So Mary dear, did you hear all that nonsense about the young gal who turned up for work in the wrong shoes?
No Agatha, I don’t think so.
Oh, but darling, it’s caused quite a sensation. It’s all about a dress code which has probably been created by some pompous old codger who has absolutely no idea about all the running around the poor gal had to do.
You’re probably right Agatha dear, although of course in my day we didn’t work, so we could wear what we liked. But, I must say that I’m not sure my maid, Jenny, would survive all day in heels no matter whether they’re Manolo Blahniks or Clarks.
So, what’s the real issue here then Mary? Is it to do with an out of date dress code, or are we talking about women not being treated the same as men?
Well of course dear, what is sauce for the goose is certainly not sauce for the gander. Don’t you remember when poor Ethel got arrested and then force fed?
Oh my goodness yes Mary, but we don’t really want to talk about all that unpleasantness over a plate of cucumber sandwiches do we?
Maybe not darling, but it does just put things in perspective and although the Suffragettes achieved vast amounts, we’ve still got a long way to go.
So Mary dear, forgive me as I think I’ve had a senior moment, but does this mean that this shoe furore is more about freedom of choice and equality then?
Of course, dear heart. But if this dress code also applied to men, then we wouldn’t be getting into such a lather. Quite frankly, I love a man in heels – Louis XIV for instance, he started it all and realised that the extra height gave him authority over his subjects. Then of course there were all those lovely young men in the ‘70’s in their high heels and Ossie Clark outfits, David Bowie, Elton John. Nowadays we’ve got Eddie Izzard, he looks wicked in a pair of courts.
Oh, but I absolutely agree darling, with the right outfit any man can look good in a pair of Jimmy Choo’s. Although, apparently, a pair of high heels like those young fillies wear today puts you in a virtual corset. Young Emily tells me you have to have a strong core and lean slightly backwards when you wear them.

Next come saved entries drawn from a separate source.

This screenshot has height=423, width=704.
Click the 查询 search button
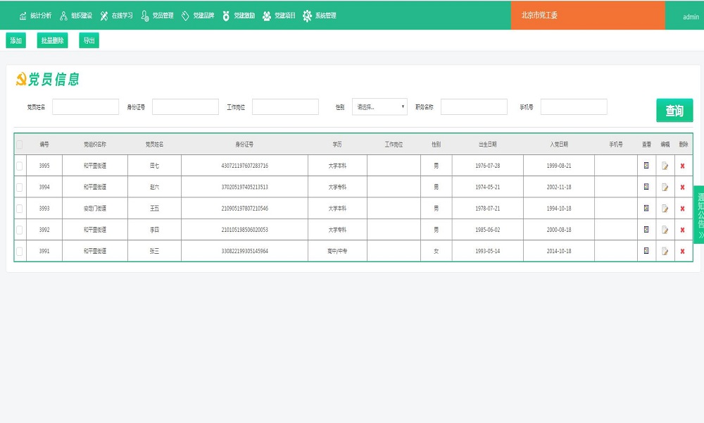(674, 111)
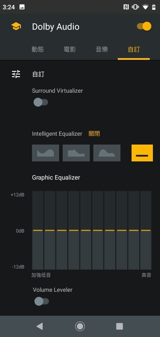Select the 自訂 tab

point(134,49)
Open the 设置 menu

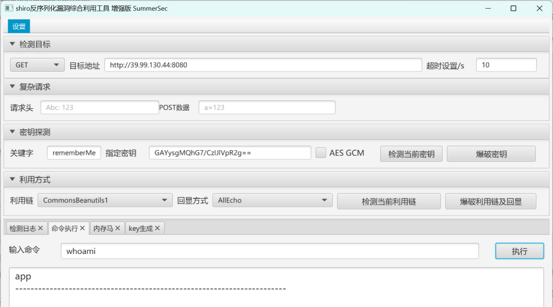coord(19,26)
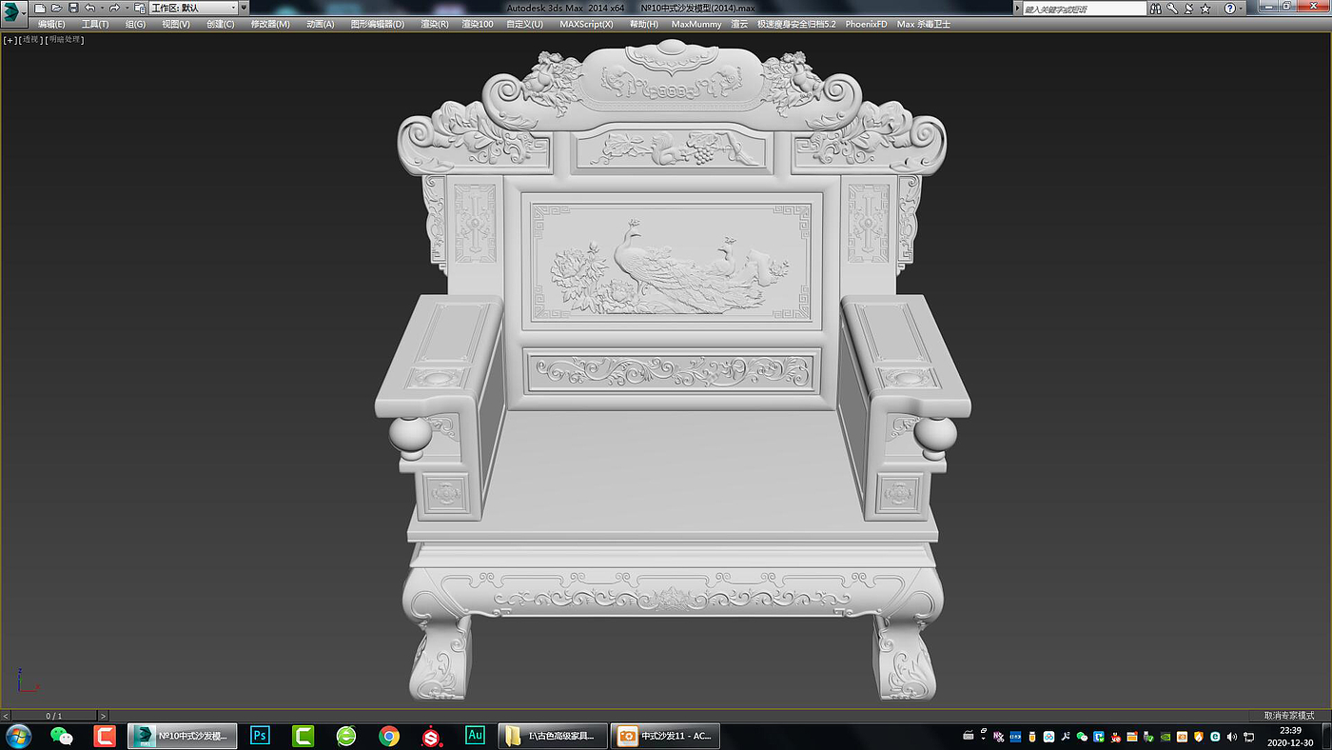Click the keyword search input field
Screen dimensions: 1332x750
coord(1085,8)
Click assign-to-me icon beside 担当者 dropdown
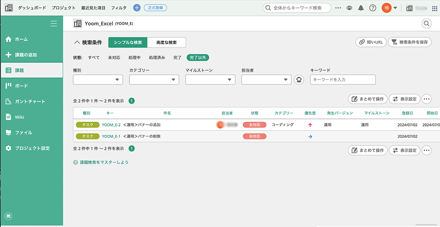The image size is (440, 227). 299,79
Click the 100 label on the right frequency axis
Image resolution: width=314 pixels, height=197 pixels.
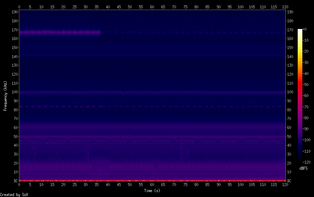tap(290, 92)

It sounds dreadfully painful Agatha, I’d rather stick with the whale-bone corsets than hobble about in towering heels; I should imagine they make your bottom look like pigs fighting in a blanket!
You are so right, but do you remember when I needed an extra confidence boost? I had to meet that dreadful chap from the Golf Club, Muirfield I think it was. Anyway, I wore my four inch Bally Patents, it did the trick; although I stopped short of agreeing to marry him just to become a member!
So, Agatha, are you saying that heels give you authority?
Yes, Mary, but they are also symbols of subjugation and sexualisation, exploitation and that seedy world of pornographic films that we don’t talk about.
Those are terribly long words. Have a sip of tea dear! So, let’s just clarify that when we talk about high heels the subject is so steeped in different meanings, many of which go back hundreds of years, that it turns into a colossal ding-dong!
Quite. Another crumpet Mary?
Oh yes, lovely, with lashings of butter too.
So really we just need a dress code that treats gender equally?
I think so Agatha dear, we should get rid of all that stuffiness and those dreadful dress code policy things and just let people be adult about it; after all we’re not in the school playground any more.
Oh that reminds me Mary, young Algie needs to be picked up from rehearsal at four. I’ll get John to bring the car round, and we can drop you off on the way.